Another industry veteran, Karen Cygal, CEO and co-founder of Global IQ, shared, “Our research is showing that 60% of companies use a home-based model and 25% use a host-based. Both methods are highly utilized. Interestingly, the percentage of employees relocated under each plan is closer to a 50% home approach and 50% to the other approaches. Host-based is the most prevalent part of this group. It is common to see both approaches deployed within a single organization depending on factors such as the reason for the assignment, the level of employee, and the locations.” Cygal continues, “ As we work into this next generation of mobility, there is a real push for defining equity to an employee as well as across employee populations, and HR professionals are looking at different compensation methodologies and philosophies to refine these strategies.”
Four Must-Haves
As we move into the blue space beyond the balance sheet, what are the guidelines for deploying balance sheet alternatives and designing expat policies? I have the following four essential must-haves.

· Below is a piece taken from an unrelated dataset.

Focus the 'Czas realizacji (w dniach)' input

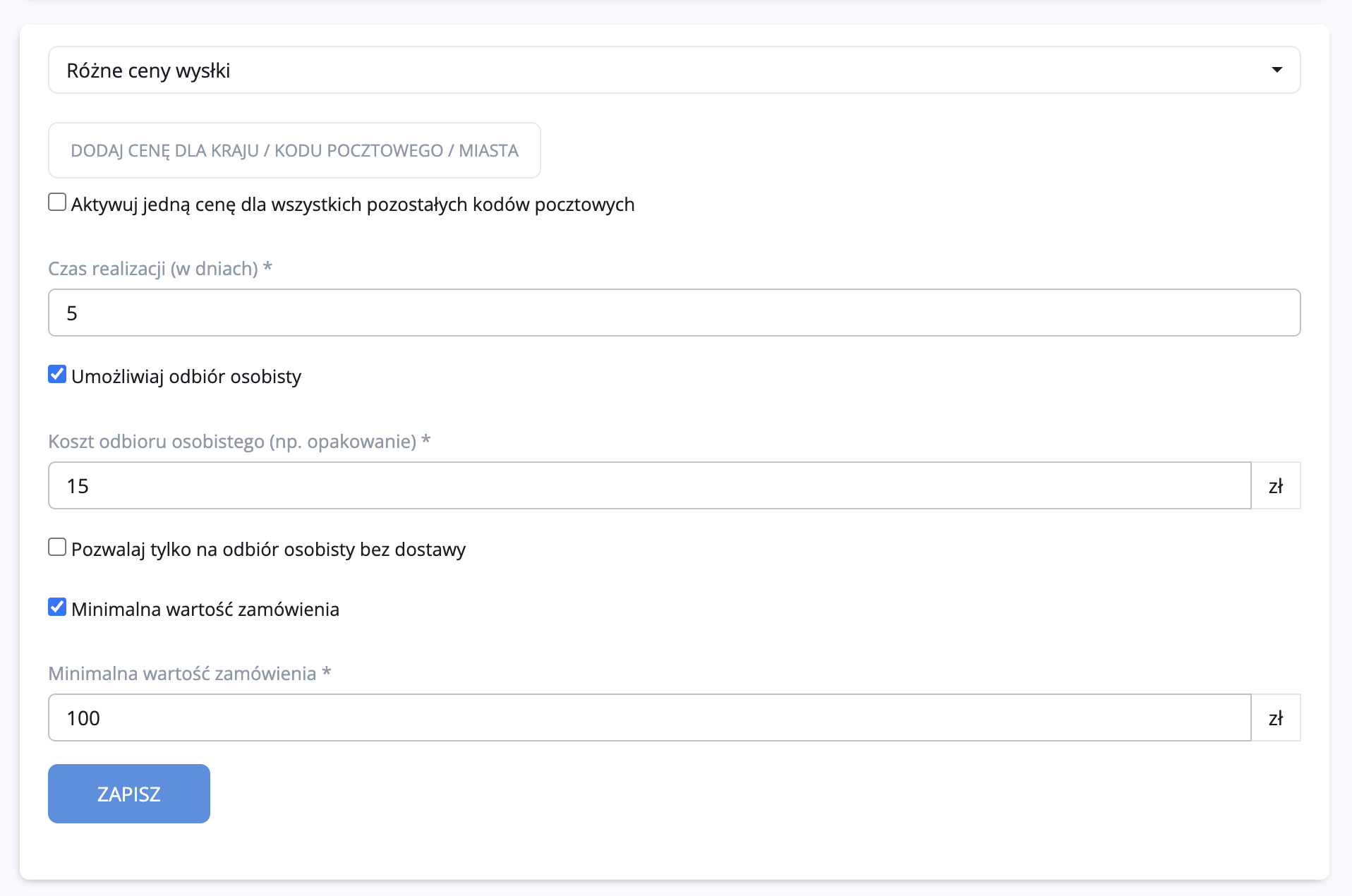pos(673,313)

- Build Stakeholders: In addition to being fiscally imprudent, overly generous compensation and relocation policies build a framework that talks about what “the company will do for the expat.” Instead, a compensation and assignment framework should be built that makes the transferring employee a stakeholder in the success of the assignment. Empowering the employee with choices and the information necessary for these decisions is just one of several ways to do this, even as you move to alternate compensation strategies.
- Care for the Employee: Some hard-charging and budget-focused leaders have seen “alternate approaches” as an open door for cutting costs and gutting benefits. We may not be promising the employees they will be kept whole or equalized, but it remains critical to continue to care for them and their families. International assignments still carry with them particular challenges and risks, and protecting the employee is a critical need, even if you are not striving to keep them “whole.”
- Focus on Transition: Over time, the purpose of long-term benefits tends to get lost, and these become seen as entitlements. In developing a host or global approach, focus on providing those benefits that best help the employee and family transition. They will appreciate the help when they need it most, and by doing so, you are building a sustainable assignment for them and the company.
- Ensure Compliance and Governance: Changing some benefits can have compliance risks. In one case I worked on, the company chose not to tax equalize employees and, therefore, removed tax support from their program. Unfortunately, that led to a significant part of their expat population failing to file their U.S. tax returns. Just as important, organizations should be conscientious in choosing policy approaches and benefits that are in line with their organization’s governance standards.
As the global workforce evolves, organizational strategies for managing expatriate compensation must also evolve. These alternative approaches are not the right fit for every company’s globally mobile talent, but to remain competitive and effectively support their employees, we must be open to change.